--- Available data ---

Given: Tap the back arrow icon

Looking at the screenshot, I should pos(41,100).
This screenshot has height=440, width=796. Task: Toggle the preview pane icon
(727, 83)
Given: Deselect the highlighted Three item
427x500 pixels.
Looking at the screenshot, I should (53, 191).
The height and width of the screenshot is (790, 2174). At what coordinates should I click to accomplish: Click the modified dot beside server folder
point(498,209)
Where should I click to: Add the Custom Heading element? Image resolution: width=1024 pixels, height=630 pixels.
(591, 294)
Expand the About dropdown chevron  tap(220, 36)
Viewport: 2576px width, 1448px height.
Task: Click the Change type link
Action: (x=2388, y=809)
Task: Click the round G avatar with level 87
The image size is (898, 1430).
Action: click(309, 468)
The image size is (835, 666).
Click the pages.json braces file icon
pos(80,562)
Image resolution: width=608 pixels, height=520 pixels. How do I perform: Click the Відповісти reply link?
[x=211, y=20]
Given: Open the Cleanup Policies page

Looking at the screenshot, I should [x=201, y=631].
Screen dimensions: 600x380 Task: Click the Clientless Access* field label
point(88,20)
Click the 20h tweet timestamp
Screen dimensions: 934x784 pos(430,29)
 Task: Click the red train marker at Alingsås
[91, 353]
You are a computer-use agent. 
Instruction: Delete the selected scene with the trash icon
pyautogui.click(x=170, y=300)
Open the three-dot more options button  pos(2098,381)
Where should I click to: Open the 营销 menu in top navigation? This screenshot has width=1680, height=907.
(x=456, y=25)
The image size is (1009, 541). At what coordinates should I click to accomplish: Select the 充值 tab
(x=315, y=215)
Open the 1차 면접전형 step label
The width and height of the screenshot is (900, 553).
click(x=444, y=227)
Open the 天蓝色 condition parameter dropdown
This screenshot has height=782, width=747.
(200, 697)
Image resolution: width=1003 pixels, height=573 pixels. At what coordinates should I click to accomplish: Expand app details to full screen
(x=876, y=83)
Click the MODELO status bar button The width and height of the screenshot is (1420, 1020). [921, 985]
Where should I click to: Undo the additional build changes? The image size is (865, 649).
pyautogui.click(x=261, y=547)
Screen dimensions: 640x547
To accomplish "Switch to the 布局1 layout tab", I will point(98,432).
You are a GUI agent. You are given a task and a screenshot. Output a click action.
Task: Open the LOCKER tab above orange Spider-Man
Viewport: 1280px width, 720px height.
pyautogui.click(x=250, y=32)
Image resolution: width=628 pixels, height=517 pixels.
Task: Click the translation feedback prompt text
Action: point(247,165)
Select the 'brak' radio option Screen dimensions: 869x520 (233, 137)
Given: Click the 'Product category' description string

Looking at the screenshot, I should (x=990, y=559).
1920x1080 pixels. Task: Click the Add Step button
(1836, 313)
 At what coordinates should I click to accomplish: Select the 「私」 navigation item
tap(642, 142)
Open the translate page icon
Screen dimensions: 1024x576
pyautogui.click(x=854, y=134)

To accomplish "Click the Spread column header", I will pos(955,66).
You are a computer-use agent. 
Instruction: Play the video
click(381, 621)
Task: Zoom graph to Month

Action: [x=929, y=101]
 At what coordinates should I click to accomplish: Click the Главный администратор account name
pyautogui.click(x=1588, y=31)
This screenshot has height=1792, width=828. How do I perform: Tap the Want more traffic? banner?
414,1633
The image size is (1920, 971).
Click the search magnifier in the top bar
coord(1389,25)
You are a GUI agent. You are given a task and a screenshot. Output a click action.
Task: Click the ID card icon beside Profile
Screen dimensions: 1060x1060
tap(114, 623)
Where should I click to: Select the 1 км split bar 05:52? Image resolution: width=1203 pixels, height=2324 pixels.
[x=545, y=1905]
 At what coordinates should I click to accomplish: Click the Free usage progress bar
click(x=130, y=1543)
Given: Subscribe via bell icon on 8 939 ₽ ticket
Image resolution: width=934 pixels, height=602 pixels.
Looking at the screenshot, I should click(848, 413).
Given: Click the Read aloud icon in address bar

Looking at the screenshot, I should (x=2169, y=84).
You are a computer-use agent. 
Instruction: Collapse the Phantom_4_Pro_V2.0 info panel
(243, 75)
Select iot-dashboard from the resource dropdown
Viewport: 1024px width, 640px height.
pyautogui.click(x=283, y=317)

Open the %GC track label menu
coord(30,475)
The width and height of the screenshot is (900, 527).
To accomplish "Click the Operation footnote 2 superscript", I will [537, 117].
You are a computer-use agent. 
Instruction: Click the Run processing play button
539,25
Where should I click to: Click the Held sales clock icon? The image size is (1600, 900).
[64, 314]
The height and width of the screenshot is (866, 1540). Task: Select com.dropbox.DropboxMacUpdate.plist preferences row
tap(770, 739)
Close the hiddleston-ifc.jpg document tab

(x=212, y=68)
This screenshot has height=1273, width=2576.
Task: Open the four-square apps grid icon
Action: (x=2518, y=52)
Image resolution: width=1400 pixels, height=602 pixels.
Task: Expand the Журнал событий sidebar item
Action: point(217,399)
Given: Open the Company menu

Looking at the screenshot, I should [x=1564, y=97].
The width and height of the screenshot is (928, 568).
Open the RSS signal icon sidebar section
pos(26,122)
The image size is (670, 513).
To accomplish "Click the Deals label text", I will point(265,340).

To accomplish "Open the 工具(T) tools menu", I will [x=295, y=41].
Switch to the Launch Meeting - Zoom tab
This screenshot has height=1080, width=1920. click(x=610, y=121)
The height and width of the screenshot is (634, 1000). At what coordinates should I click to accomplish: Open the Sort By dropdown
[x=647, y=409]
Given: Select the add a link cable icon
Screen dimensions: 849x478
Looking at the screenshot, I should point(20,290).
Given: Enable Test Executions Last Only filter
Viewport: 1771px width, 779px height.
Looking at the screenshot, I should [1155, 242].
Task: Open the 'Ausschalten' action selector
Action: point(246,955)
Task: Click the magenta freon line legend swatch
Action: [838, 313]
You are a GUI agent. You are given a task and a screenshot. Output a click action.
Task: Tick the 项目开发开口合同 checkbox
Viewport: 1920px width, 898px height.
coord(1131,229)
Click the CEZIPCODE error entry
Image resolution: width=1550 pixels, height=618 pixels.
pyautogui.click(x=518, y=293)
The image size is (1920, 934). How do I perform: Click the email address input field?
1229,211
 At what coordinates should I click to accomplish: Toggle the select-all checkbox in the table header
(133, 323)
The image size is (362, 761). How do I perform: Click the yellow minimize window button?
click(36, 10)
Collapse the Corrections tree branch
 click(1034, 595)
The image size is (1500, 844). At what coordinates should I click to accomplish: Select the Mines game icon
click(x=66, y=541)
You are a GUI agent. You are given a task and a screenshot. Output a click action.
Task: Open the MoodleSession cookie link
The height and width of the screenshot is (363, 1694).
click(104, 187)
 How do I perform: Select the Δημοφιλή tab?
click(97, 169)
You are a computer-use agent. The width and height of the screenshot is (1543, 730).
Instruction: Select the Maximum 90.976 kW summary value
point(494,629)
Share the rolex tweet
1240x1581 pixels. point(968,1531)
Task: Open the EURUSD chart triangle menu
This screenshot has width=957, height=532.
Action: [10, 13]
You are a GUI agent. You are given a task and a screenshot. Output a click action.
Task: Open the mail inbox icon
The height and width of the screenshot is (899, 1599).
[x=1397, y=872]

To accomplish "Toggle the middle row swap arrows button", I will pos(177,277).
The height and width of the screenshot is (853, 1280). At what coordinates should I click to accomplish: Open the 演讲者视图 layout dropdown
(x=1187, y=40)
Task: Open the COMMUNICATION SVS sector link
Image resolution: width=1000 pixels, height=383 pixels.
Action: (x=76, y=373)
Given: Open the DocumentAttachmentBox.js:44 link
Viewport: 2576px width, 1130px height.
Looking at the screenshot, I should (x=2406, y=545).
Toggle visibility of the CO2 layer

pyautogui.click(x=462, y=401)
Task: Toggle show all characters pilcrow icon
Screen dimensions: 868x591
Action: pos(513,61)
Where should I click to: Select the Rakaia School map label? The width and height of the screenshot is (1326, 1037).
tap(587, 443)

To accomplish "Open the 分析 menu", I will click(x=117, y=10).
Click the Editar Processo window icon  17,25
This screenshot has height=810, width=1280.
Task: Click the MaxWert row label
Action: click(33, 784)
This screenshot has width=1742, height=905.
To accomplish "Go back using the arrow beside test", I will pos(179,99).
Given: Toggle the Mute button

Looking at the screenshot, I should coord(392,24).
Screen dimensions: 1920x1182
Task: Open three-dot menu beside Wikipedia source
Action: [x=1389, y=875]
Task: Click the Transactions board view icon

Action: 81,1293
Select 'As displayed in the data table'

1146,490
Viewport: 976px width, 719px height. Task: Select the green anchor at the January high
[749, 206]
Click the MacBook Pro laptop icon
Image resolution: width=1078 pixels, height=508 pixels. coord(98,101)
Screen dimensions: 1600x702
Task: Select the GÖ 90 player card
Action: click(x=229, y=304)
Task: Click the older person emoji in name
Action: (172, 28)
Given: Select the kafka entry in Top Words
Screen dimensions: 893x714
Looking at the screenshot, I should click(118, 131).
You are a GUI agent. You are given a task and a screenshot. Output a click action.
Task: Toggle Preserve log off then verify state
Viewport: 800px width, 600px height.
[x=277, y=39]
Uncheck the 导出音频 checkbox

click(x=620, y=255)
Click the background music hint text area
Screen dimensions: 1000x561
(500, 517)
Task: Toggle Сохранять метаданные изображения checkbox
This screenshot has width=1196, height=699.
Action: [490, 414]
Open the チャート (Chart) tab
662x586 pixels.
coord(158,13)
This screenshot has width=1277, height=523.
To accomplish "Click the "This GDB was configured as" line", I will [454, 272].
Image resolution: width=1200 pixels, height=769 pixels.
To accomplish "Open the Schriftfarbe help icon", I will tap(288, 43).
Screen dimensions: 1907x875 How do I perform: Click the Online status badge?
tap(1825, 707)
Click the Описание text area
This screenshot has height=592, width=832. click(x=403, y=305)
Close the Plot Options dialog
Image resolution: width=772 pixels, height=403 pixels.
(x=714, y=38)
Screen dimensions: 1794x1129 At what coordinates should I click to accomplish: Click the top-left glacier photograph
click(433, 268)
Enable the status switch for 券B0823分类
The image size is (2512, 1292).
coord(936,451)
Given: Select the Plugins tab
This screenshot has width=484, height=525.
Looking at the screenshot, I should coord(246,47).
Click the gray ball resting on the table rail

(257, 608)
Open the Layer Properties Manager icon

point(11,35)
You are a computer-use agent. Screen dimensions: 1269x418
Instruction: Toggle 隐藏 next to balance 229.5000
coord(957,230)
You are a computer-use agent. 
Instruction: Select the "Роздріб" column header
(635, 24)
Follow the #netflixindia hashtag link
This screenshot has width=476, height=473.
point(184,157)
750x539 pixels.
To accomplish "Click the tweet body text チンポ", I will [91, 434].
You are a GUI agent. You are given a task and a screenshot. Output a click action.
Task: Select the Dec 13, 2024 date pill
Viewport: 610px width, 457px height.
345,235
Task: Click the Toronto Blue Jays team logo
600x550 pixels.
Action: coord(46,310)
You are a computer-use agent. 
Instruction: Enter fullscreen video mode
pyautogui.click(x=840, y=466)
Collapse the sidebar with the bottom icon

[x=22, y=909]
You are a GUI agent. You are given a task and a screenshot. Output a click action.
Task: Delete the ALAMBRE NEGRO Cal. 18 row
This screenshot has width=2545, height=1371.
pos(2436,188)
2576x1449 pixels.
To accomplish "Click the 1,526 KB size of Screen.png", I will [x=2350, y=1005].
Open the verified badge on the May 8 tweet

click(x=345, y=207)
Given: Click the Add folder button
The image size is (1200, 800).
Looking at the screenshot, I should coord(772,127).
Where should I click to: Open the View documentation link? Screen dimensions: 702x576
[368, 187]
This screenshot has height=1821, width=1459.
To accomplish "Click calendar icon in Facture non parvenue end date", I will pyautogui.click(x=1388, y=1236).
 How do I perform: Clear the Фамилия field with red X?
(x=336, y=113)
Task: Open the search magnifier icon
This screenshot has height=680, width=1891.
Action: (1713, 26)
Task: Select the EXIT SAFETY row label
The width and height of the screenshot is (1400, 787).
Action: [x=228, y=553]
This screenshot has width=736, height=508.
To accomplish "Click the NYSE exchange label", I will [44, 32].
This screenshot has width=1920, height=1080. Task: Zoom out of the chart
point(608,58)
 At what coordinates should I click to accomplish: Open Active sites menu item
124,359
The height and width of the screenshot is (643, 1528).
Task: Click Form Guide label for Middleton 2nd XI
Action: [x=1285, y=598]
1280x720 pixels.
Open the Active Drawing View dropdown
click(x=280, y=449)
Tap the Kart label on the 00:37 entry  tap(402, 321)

---

• Aim of the task:
Recast the entries from their start through the line containing "Looking at the screenshot, I should (53, 191)." as a Markdown table with the columns Row and Line. Give each line a row number and leave out blank lines.

• Result:
| Row | Line |
|---|---|
| 1 | Given: Tap the back arrow icon |
| 2 | Looking at the screenshot, I should pos(41,100). |
| 3 | This screenshot has height=440, width=796. Task: Toggle the preview pane icon |
| 4 | (727, 83) |
| 5 | Given: Deselect the highlighted Three item |
| 6 | 427x500 pixels. |
| 7 | Looking at the screenshot, I should (53, 191). |